GIVEN TASK ▸ Rewrite the entries from the line with "Click the vertical" through the end of the entries, replacing "pixels" with "px" and leaving everything else unchanged.

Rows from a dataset
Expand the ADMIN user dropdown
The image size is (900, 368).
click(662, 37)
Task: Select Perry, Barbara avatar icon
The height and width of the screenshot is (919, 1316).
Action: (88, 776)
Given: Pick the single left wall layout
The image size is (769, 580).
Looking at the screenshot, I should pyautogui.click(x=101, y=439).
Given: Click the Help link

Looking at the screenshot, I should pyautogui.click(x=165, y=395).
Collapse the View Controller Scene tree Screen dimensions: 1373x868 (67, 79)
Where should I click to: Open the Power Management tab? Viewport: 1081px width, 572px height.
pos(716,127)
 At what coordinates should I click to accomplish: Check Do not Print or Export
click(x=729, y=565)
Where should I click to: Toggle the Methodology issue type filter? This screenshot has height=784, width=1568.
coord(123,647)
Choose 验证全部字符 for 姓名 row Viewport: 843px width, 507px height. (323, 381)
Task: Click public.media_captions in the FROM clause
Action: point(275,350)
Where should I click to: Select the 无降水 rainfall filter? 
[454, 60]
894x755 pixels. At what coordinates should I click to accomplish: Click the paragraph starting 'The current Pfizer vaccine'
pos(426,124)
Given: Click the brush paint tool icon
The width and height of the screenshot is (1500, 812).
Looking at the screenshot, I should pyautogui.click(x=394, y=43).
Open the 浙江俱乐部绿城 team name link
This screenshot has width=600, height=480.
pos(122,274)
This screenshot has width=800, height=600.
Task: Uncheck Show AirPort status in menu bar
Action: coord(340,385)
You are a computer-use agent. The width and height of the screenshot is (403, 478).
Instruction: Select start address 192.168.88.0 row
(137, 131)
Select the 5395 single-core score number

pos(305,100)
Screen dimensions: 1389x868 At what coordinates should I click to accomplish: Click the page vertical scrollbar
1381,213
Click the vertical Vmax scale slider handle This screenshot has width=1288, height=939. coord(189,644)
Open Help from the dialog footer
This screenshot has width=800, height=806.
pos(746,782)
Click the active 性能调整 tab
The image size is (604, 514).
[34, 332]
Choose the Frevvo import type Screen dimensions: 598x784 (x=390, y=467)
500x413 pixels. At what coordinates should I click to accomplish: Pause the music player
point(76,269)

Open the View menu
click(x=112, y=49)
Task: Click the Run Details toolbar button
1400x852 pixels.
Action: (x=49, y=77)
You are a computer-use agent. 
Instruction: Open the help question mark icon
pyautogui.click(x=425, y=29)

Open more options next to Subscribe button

COMPLETE OUTPUT ▸
Click the vertical Vmax scale slider handle This screenshot has width=1288, height=939. coord(189,644)
Open Help from the dialog footer
This screenshot has width=800, height=806.
pos(746,782)
Click the active 性能调整 tab
The image size is (604, 514).
[34, 332]
Choose the Frevvo import type Screen dimensions: 598x784 (x=390, y=467)
500x413 px. At what coordinates should I click to accomplish: Pause the music player
point(76,269)

Open the View menu
click(x=112, y=49)
Task: Click the Run Details toolbar button
1400x852 px.
Action: (x=49, y=77)
You are a computer-use agent. 
Instruction: Open the help question mark icon
pyautogui.click(x=425, y=29)

Open more options next to Subscribe button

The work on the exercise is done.